Duvardaki Bir Resmin Anlattıkları

Duvardaki Bir Resmin Anlattıkları

Uzun Zaman Önce, İtalya’nın Kuzeyinde

İsa’nın dünyaya gelişinin üzerinden tam 1498 kış mevsiminin geçmiş olduğu zamanlarda eski bir Fransa kralı VII. Charles emriyle başlayan İtalya seferleri, varisi XII. Louis’in tahta geçmesiyle de devam etmektedir. XII. Louis’in hedefinde ise 1480 yılında papalığın desteği ile yönetime geçen Ludovico Sforza egemenliğinde olan “Milano” vardır. XII. Louis istediği Milano Dükalığı’nı 1499 yılında elde edecek, maalesef 1504 yılında İspanya krallığına teslim etmek zorunda kalacaktır.

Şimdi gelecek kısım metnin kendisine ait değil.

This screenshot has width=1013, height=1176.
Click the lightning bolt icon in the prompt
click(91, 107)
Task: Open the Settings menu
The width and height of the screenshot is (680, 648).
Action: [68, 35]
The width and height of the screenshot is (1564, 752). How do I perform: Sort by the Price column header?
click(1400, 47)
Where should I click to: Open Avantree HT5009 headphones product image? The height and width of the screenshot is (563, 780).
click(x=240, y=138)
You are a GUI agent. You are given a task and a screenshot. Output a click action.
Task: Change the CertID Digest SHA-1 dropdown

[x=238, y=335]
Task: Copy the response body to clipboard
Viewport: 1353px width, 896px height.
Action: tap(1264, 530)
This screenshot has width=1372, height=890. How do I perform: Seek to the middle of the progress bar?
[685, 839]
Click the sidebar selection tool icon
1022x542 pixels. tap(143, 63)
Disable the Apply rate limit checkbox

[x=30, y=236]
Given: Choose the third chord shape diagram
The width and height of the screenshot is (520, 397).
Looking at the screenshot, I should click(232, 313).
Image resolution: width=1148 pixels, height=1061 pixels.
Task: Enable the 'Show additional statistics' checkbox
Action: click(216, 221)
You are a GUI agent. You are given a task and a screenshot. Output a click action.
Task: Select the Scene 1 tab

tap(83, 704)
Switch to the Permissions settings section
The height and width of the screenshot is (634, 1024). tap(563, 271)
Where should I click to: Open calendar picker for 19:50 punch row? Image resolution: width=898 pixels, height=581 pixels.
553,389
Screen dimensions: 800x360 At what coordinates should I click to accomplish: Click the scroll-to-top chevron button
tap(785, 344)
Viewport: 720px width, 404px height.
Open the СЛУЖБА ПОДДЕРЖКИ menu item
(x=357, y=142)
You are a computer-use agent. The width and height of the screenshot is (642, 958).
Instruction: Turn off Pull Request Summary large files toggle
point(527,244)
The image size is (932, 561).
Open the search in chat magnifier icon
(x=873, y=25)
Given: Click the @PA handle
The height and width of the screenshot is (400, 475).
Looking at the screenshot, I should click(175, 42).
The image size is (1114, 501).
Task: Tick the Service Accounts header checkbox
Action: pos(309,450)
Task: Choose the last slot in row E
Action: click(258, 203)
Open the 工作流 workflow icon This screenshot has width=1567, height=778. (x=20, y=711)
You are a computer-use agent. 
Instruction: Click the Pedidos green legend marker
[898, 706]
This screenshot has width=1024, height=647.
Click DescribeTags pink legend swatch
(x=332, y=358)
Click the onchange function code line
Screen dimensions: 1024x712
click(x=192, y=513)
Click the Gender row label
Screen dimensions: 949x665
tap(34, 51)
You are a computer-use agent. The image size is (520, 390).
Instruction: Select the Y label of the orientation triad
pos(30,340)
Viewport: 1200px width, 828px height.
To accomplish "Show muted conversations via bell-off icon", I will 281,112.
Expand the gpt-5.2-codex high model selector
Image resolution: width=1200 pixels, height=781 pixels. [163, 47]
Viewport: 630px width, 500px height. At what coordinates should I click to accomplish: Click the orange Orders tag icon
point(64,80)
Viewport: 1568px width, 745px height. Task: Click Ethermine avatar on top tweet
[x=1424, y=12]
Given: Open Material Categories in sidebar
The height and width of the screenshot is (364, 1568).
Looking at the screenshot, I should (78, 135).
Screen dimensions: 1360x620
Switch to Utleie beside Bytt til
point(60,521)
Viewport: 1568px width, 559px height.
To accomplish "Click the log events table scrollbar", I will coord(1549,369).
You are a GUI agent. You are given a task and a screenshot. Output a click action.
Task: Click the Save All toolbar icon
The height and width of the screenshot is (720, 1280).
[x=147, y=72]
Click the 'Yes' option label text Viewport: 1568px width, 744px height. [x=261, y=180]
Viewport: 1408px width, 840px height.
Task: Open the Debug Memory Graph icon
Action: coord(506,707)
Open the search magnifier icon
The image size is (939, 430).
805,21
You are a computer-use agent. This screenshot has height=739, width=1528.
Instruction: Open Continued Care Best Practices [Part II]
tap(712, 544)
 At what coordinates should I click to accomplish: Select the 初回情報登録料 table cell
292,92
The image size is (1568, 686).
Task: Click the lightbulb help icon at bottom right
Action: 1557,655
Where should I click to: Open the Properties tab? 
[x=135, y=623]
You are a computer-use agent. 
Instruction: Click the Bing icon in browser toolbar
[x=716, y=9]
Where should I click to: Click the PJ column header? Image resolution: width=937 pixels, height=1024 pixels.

Ama tabiki de XII. Louis bu yarım kalacak olan zaferin geleceğinden habersiz, sefer hazırlıklarını ve diğer savaş planlarını kaldığı yerden devam ettirmektedir.

İşte Milano o dönem bu siyasi ve askeri gerilimlerin arasında sıkışıp kalmış görkemli bir şehir olarak varlığını sürdürmekteydi. İleride bu şöhretini ve görkemini katlayarak günümüze kadar ulaştıracak olan Milano’ya; bu konuda en büyük katkıyı yapacak sanat eserlerinden biri, kilise ve Dominikan manastırı olarak hizmet veren bir yapı olan Santa Maria delle grazie” (“Kutsal Meryem Ana”) ’nin duvarlarından birinde var olma şansına erişmişti. Bu bahsettiğimiz nadide sanat eserinin adı ise “Il Cenacolo or L’Ultima Cena” yani “Son Akşam Yemeği”.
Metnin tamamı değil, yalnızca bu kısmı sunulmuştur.